--- Task requirements ---
Records appear below. Give all of them again, exactly.

· · · ·

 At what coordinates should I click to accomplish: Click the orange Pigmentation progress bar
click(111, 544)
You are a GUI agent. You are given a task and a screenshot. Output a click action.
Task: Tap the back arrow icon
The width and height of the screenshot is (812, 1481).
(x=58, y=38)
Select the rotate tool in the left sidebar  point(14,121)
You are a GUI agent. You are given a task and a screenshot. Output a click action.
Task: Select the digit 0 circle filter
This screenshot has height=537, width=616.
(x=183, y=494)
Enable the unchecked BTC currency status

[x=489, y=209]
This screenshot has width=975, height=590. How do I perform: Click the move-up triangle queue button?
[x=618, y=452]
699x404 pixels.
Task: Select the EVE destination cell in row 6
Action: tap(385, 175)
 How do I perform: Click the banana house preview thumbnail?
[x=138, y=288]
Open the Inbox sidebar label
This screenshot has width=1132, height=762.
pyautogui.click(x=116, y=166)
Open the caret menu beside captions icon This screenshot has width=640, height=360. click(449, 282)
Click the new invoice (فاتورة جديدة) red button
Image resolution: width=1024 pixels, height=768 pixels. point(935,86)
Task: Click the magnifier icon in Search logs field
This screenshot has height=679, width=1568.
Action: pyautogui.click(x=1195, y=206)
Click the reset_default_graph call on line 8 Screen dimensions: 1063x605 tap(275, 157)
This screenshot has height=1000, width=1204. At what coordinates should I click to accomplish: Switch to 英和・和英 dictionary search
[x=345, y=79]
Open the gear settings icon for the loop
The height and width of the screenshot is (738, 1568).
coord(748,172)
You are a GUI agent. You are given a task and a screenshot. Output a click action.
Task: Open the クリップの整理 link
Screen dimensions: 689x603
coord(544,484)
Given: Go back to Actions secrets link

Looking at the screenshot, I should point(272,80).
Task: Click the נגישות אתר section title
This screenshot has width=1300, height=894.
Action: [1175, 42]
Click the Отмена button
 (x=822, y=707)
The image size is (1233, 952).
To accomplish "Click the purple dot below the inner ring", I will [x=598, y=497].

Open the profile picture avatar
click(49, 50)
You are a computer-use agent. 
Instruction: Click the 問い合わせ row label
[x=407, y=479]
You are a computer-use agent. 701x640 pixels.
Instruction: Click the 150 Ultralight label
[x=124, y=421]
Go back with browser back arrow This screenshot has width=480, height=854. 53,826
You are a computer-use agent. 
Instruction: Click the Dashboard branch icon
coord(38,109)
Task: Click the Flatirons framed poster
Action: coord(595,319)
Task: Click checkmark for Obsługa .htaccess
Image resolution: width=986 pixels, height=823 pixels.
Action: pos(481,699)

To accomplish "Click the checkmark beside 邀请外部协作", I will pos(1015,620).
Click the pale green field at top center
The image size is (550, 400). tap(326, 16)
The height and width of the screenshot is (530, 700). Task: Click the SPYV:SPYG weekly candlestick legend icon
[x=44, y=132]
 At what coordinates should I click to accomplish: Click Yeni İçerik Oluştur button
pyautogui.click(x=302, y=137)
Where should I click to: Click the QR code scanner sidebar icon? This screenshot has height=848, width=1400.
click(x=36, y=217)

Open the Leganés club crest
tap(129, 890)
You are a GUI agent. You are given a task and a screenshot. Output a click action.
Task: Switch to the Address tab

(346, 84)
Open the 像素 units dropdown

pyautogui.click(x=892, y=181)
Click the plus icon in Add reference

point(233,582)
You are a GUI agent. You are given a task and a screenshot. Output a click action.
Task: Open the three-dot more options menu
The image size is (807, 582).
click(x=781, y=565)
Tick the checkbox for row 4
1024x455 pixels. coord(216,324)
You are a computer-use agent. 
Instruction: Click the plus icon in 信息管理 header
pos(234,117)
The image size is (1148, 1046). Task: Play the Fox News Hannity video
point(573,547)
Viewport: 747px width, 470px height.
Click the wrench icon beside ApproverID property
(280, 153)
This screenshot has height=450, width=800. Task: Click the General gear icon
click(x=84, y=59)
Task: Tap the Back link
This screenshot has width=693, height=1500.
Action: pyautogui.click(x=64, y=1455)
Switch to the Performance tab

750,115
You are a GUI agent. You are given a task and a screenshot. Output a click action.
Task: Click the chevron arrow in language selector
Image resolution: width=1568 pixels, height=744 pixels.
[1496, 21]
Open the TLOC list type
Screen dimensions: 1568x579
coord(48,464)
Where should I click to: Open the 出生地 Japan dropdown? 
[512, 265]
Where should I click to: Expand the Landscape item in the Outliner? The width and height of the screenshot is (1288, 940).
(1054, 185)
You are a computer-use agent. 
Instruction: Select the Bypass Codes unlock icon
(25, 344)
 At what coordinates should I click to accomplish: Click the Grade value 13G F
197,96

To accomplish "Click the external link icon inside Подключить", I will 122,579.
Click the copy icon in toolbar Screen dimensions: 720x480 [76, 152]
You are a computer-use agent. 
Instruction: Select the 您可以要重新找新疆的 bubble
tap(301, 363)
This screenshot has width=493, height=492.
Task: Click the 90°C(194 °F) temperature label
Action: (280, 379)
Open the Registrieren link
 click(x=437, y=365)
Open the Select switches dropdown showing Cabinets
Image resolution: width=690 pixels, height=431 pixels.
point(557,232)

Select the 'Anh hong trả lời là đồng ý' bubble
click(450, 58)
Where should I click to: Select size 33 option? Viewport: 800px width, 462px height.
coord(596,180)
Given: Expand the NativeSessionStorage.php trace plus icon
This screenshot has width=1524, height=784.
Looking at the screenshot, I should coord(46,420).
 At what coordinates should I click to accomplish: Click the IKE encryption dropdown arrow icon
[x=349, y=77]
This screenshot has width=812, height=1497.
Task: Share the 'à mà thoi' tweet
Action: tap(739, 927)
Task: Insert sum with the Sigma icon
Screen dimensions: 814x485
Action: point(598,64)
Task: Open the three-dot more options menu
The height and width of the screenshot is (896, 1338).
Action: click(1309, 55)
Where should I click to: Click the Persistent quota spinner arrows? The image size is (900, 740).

· · · ·

--- Reply to the task ---
 At what coordinates should I click to accomplish: Click the orange Pigmentation progress bar
click(111, 544)
You are a GUI agent. You are given a task and a screenshot. Output a click action.
Task: Tap the back arrow icon
The width and height of the screenshot is (812, 1481).
(x=58, y=38)
Select the rotate tool in the left sidebar  point(14,121)
You are a GUI agent. You are given a task and a screenshot. Output a click action.
Task: Select the digit 0 circle filter
This screenshot has height=537, width=616.
(x=183, y=494)
Enable the unchecked BTC currency status

[x=489, y=209]
This screenshot has width=975, height=590. How do I perform: Click the move-up triangle queue button?
[x=618, y=452]
699x404 pixels.
Task: Select the EVE destination cell in row 6
Action: tap(385, 175)
 How do I perform: Click the banana house preview thumbnail?
[x=138, y=288]
Open the Inbox sidebar label
This screenshot has width=1132, height=762.
pyautogui.click(x=116, y=166)
Open the caret menu beside captions icon This screenshot has width=640, height=360. click(449, 282)
Click the new invoice (فاتورة جديدة) red button
Image resolution: width=1024 pixels, height=768 pixels. point(935,86)
Task: Click the magnifier icon in Search logs field
This screenshot has height=679, width=1568.
Action: pyautogui.click(x=1195, y=206)
Click the reset_default_graph call on line 8 Screen dimensions: 1063x605 tap(275, 157)
This screenshot has height=1000, width=1204. At what coordinates should I click to accomplish: Switch to 英和・和英 dictionary search
[x=345, y=79]
Open the gear settings icon for the loop
The height and width of the screenshot is (738, 1568).
coord(748,172)
You are a GUI agent. You are given a task and a screenshot. Output a click action.
Task: Open the クリップの整理 link
Screen dimensions: 689x603
coord(544,484)
Given: Go back to Actions secrets link

Looking at the screenshot, I should point(272,80).
Task: Click the נגישות אתר section title
This screenshot has width=1300, height=894.
Action: [1175, 42]
Click the Отмена button
 (x=822, y=707)
The image size is (1233, 952).
To accomplish "Click the purple dot below the inner ring", I will [x=598, y=497].

Open the profile picture avatar
click(49, 50)
You are a computer-use agent. 
Instruction: Click the 問い合わせ row label
[x=407, y=479]
You are a computer-use agent. 701x640 pixels.
Instruction: Click the 150 Ultralight label
[x=124, y=421]
Go back with browser back arrow This screenshot has width=480, height=854. 53,826
You are a computer-use agent. 
Instruction: Click the Dashboard branch icon
coord(38,109)
Task: Click the Flatirons framed poster
Action: coord(595,319)
Task: Click checkmark for Obsługa .htaccess
Image resolution: width=986 pixels, height=823 pixels.
Action: pos(481,699)

To accomplish "Click the checkmark beside 邀请外部协作", I will pos(1015,620).
Click the pale green field at top center
The image size is (550, 400). tap(326, 16)
The height and width of the screenshot is (530, 700). Task: Click the SPYV:SPYG weekly candlestick legend icon
[x=44, y=132]
 At what coordinates should I click to accomplish: Click Yeni İçerik Oluştur button
pyautogui.click(x=302, y=137)
Where should I click to: Click the QR code scanner sidebar icon? This screenshot has height=848, width=1400.
click(x=36, y=217)

Open the Leganés club crest
tap(129, 890)
You are a GUI agent. You are given a task and a screenshot. Output a click action.
Task: Switch to the Address tab

(346, 84)
Open the 像素 units dropdown

pyautogui.click(x=892, y=181)
Click the plus icon in Add reference

point(233,582)
You are a GUI agent. You are given a task and a screenshot. Output a click action.
Task: Open the three-dot more options menu
The image size is (807, 582).
click(x=781, y=565)
Tick the checkbox for row 4
1024x455 pixels. coord(216,324)
You are a computer-use agent. 
Instruction: Click the plus icon in 信息管理 header
pos(234,117)
The image size is (1148, 1046). Task: Play the Fox News Hannity video
point(573,547)
Viewport: 747px width, 470px height.
Click the wrench icon beside ApproverID property
(280, 153)
This screenshot has height=450, width=800. Task: Click the General gear icon
click(x=84, y=59)
Task: Tap the Back link
This screenshot has width=693, height=1500.
Action: pyautogui.click(x=64, y=1455)
Switch to the Performance tab

750,115
You are a GUI agent. You are given a task and a screenshot. Output a click action.
Task: Click the chevron arrow in language selector
Image resolution: width=1568 pixels, height=744 pixels.
[1496, 21]
Open the TLOC list type
Screen dimensions: 1568x579
coord(48,464)
Where should I click to: Open the 出生地 Japan dropdown? 
[512, 265]
Where should I click to: Expand the Landscape item in the Outliner? The width and height of the screenshot is (1288, 940).
(1054, 185)
You are a computer-use agent. 
Instruction: Select the Bypass Codes unlock icon
(25, 344)
 At what coordinates should I click to accomplish: Click the Grade value 13G F
197,96

To accomplish "Click the external link icon inside Подключить", I will 122,579.
Click the copy icon in toolbar Screen dimensions: 720x480 [76, 152]
You are a computer-use agent. 
Instruction: Select the 您可以要重新找新疆的 bubble
tap(301, 363)
This screenshot has width=493, height=492.
Task: Click the 90°C(194 °F) temperature label
Action: (280, 379)
Open the Registrieren link
 click(x=437, y=365)
Open the Select switches dropdown showing Cabinets
Image resolution: width=690 pixels, height=431 pixels.
point(557,232)

Select the 'Anh hong trả lời là đồng ý' bubble
click(450, 58)
Where should I click to: Select size 33 option? Viewport: 800px width, 462px height.
coord(596,180)
Given: Expand the NativeSessionStorage.php trace plus icon
This screenshot has width=1524, height=784.
Looking at the screenshot, I should coord(46,420).
 At what coordinates should I click to accomplish: Click the IKE encryption dropdown arrow icon
[x=349, y=77]
This screenshot has width=812, height=1497.
Task: Share the 'à mà thoi' tweet
Action: tap(739, 927)
Task: Insert sum with the Sigma icon
Screen dimensions: 814x485
Action: point(598,64)
Task: Open the three-dot more options menu
The height and width of the screenshot is (896, 1338).
Action: click(1309, 55)
Where should I click to: Click the Persistent quota spinner arrows? The image size is (900, 740).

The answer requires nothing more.